Cross-Account Access
The system operates across multiple AWS accounts:
- Cloudscape Platform: Where you’re logged in
- Product Account: Where ERP Pro servers actually run
The system securely connects between accounts to retrieve lock data and perform unlock operations. This is managed automatically - you don’t need to think about it, but it explains why the initial query takes a few seconds.
Best Practices
Before Unlocking
- Verify with User: Contact user if possible to confirm session is stuck
- Check Application: Look at application logs for errors
- Document: Note reason in support ticket or runbook
- Least Privilege: Use Process ID unlock when possible (more targeted)
During Troubleshooting
- Start with View: Always view locks first, don’t unlock blindly
- Look for Patterns: Are multiple users affected?
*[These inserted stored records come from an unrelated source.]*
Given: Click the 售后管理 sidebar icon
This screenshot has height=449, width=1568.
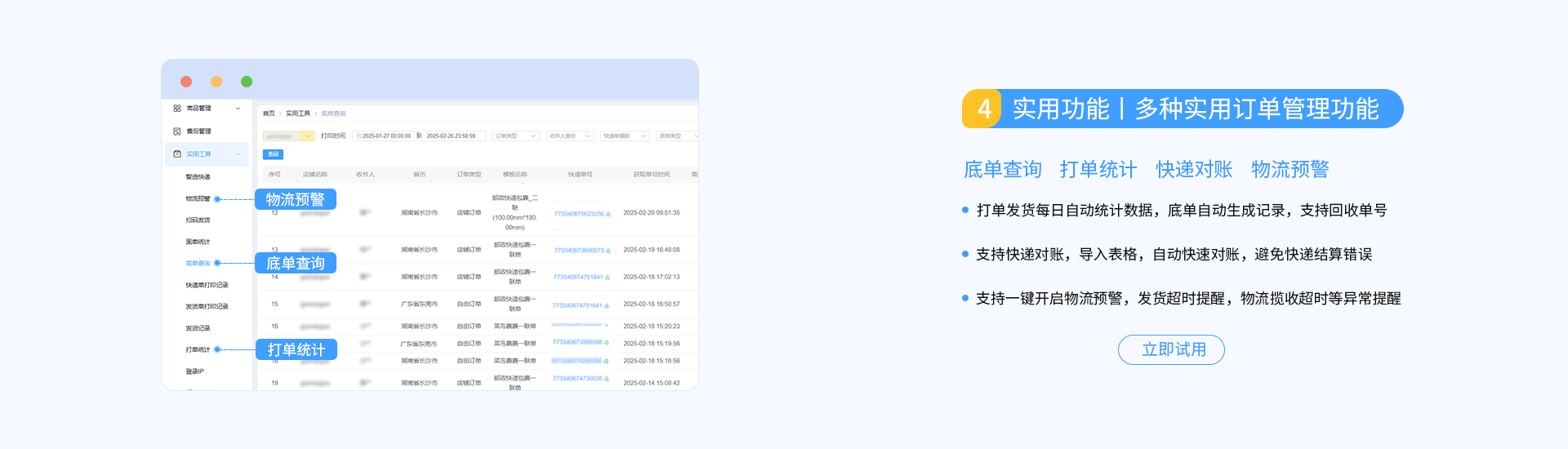Looking at the screenshot, I should pyautogui.click(x=177, y=131).
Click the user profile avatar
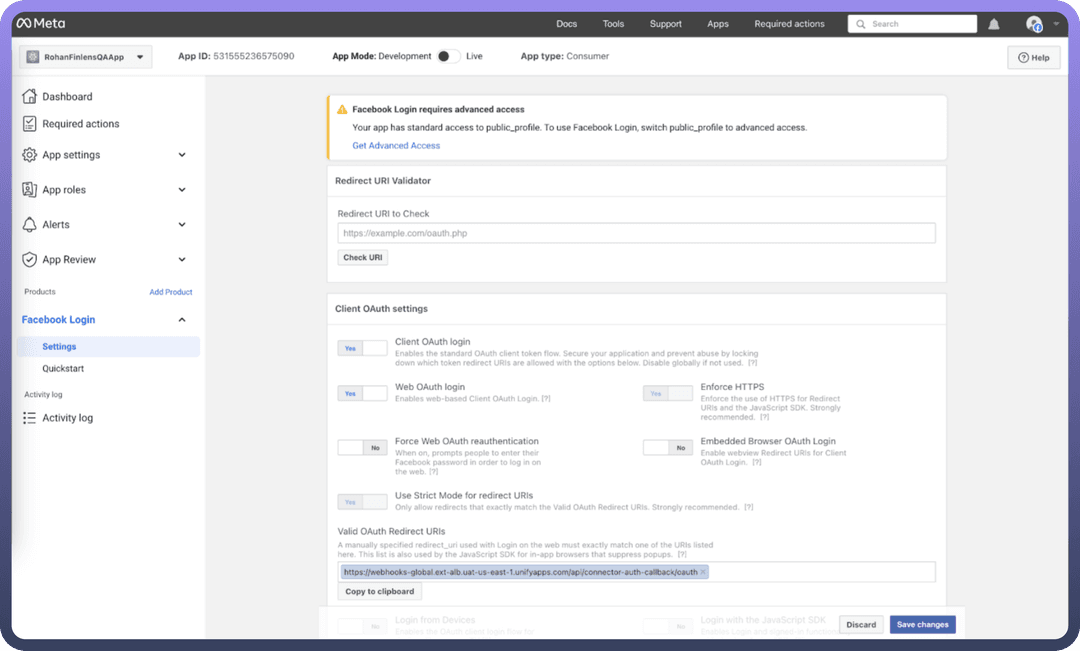Image resolution: width=1080 pixels, height=651 pixels. [1034, 24]
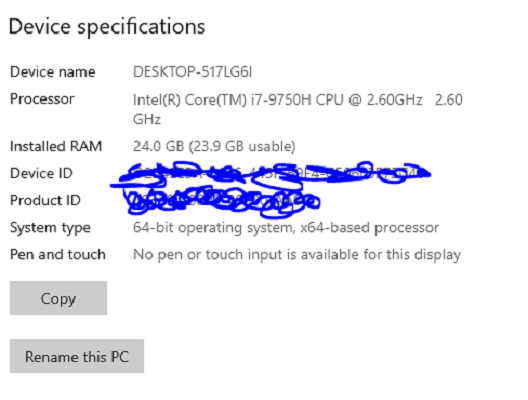This screenshot has width=528, height=400.
Task: Click the scribbled-out Product ID value
Action: [222, 202]
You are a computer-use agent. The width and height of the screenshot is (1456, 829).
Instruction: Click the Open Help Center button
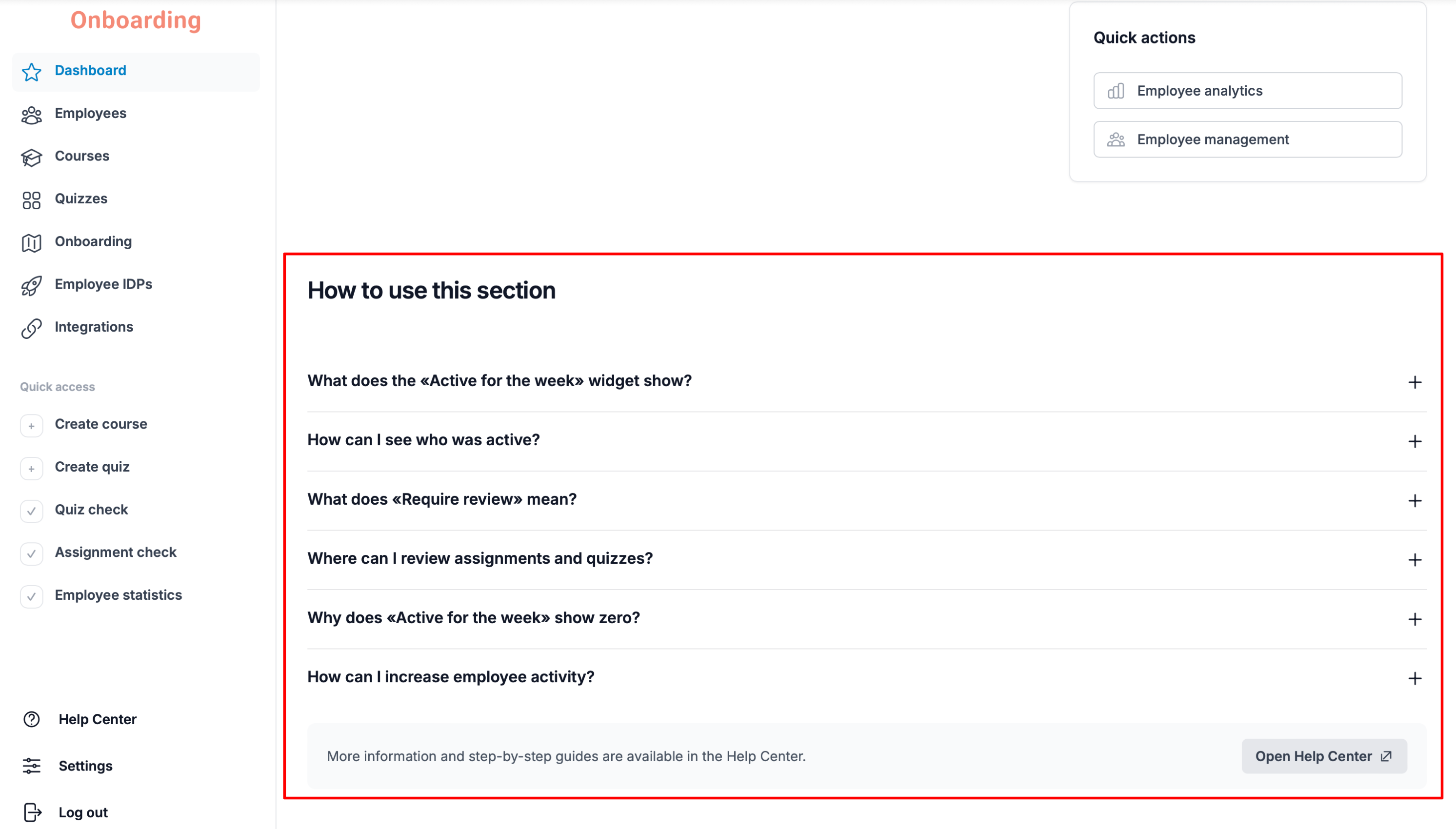(x=1324, y=756)
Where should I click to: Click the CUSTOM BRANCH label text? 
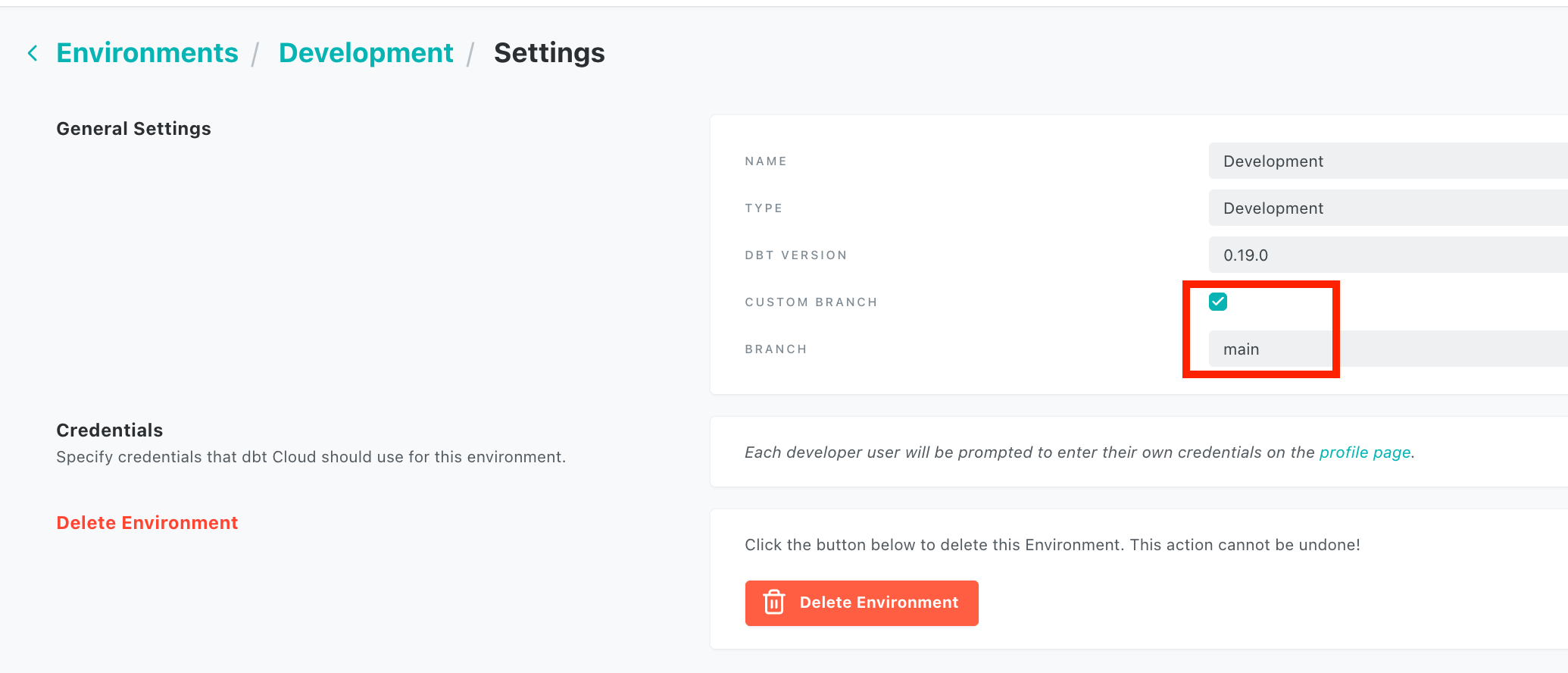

Same file?
- Check Timing: When did locks start? Related to deployment?
- Consider Impact: Will unlocking disrupt active work?
After Resolution
- Verify: Refresh lock view to confirm unlock succeeded
- Monitor: Watch for recurrence of same lock pattern
- Communicate: Inform users that locks were cleared
- Document: Update incident ticket with actions taken
Regular Maintenance
- Review lock patterns periodically
- Identify frequently locked files
- Consider application changes to reduce lock contention
- Train users on proper logout procedures
- Monitor for abnormal lock accumulation
Related Documentation
- Architecture Documentation - Technical deep dive (for developers)
- Client Operations - Accessing locks viewer
Support and Troubleshooting
Common Questions
Q: How long does lock data take to load?
A: First load (no cache): 10-13 seconds. Cached load: 1-2 seconds.
Q: Can I unlock multiple sessions at once?
A: No, unlock operations are one at a time for safety. Use filters to identify affected sessions.
Q: What happens to users when I unlock their session?
A: Their session terminates immediately. They’ll need to log back in. Any unsaved work is lost.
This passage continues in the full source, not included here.